** Problem **
With pictures omitted, the line containing "Task: Open chart settings gear icon" and all later lines of the records below are to be restated word for word.

[Stored records]
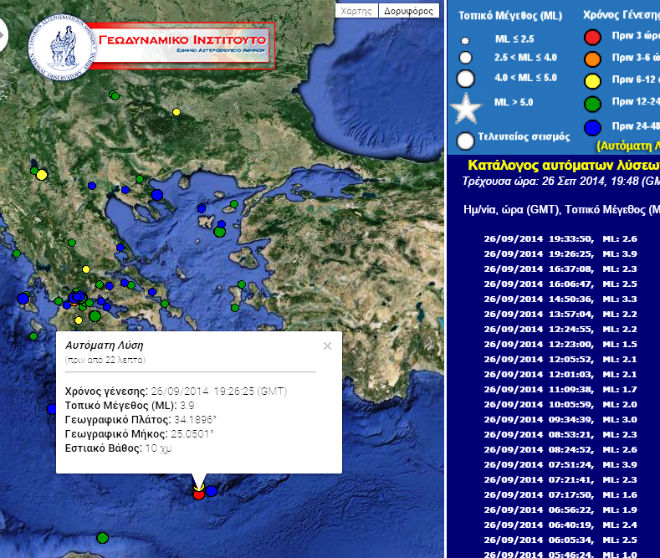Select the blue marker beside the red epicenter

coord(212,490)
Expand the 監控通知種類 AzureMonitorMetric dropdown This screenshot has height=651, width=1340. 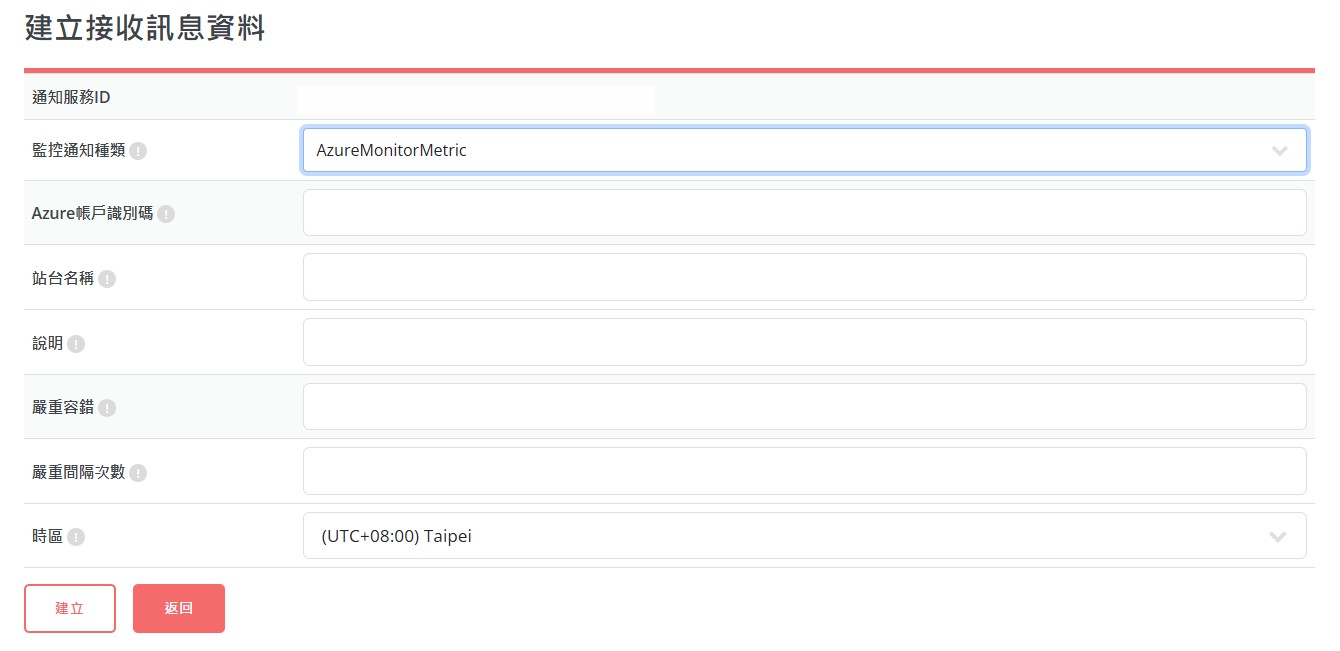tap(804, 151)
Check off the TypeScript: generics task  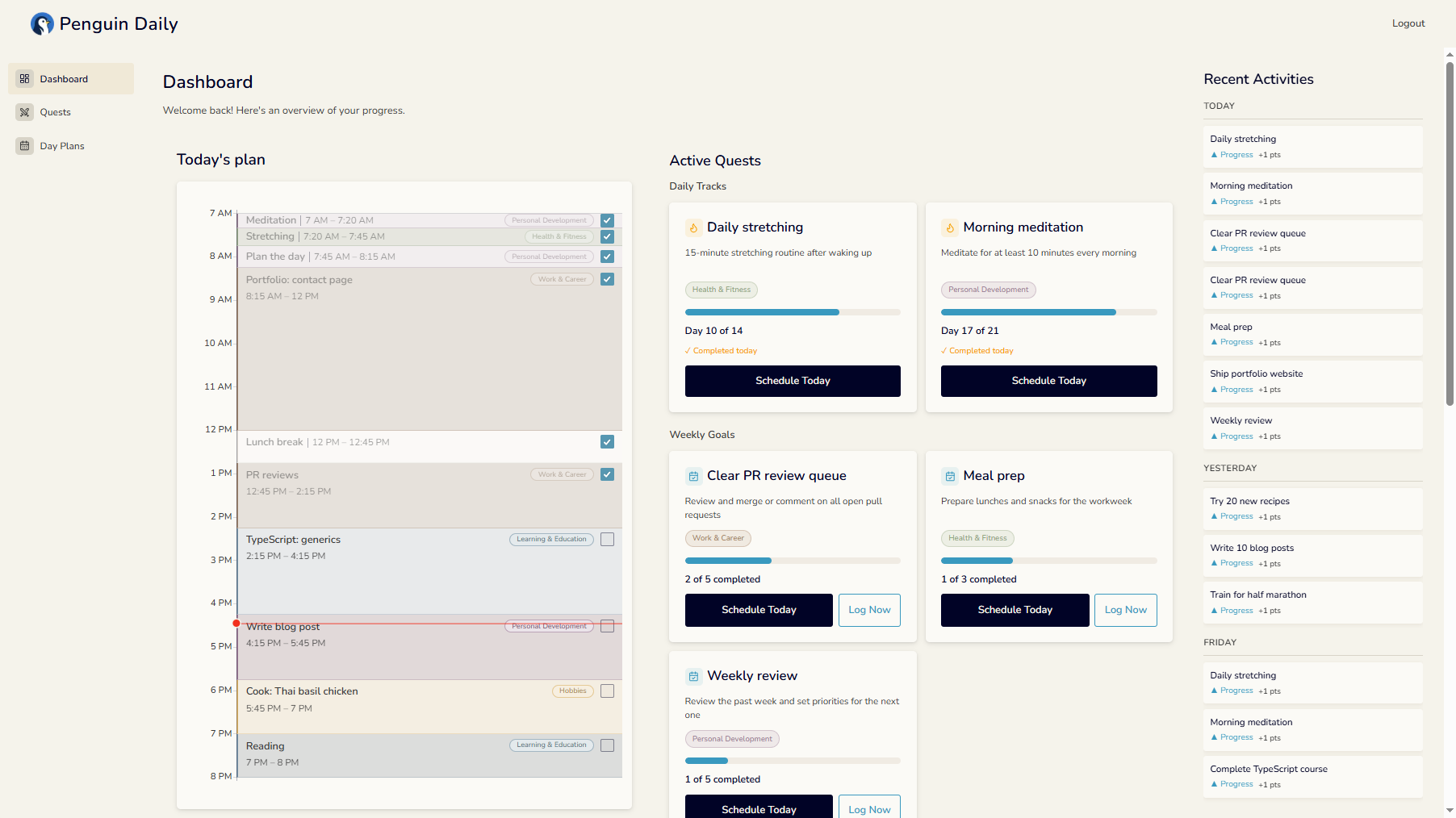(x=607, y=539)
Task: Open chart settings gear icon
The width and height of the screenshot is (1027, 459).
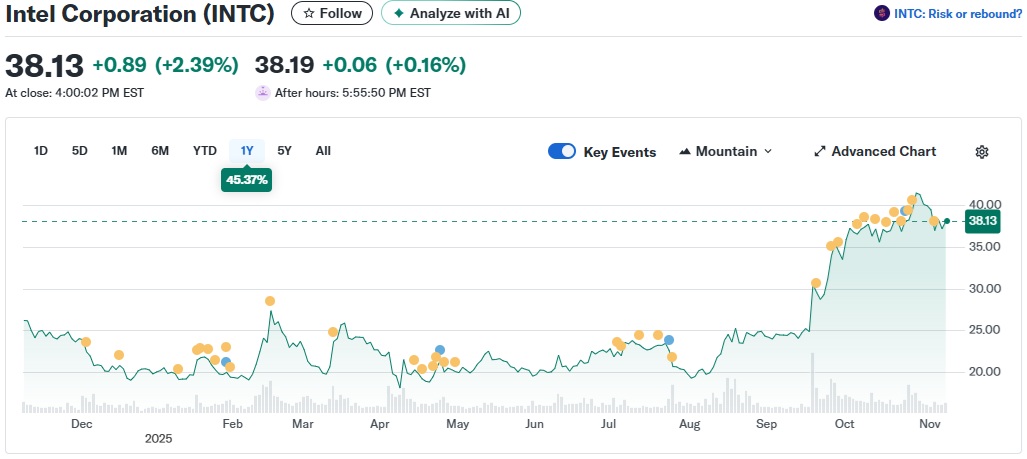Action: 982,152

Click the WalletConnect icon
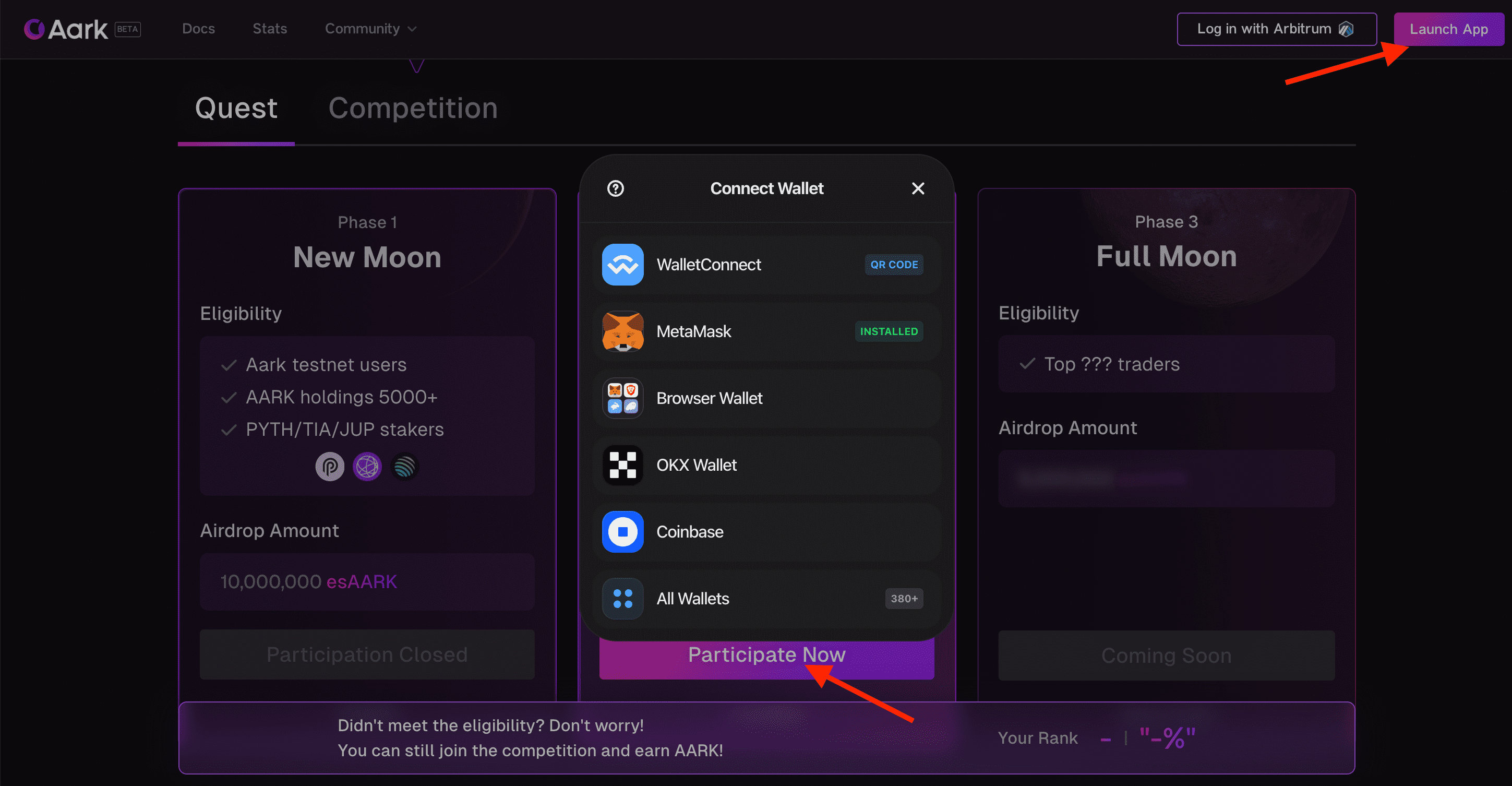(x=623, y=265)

** Result for this exercise **
Task: Open chart settings gear icon
The width and height of the screenshot is (1027, 459).
Action: 982,152

Click the WalletConnect icon
(x=623, y=265)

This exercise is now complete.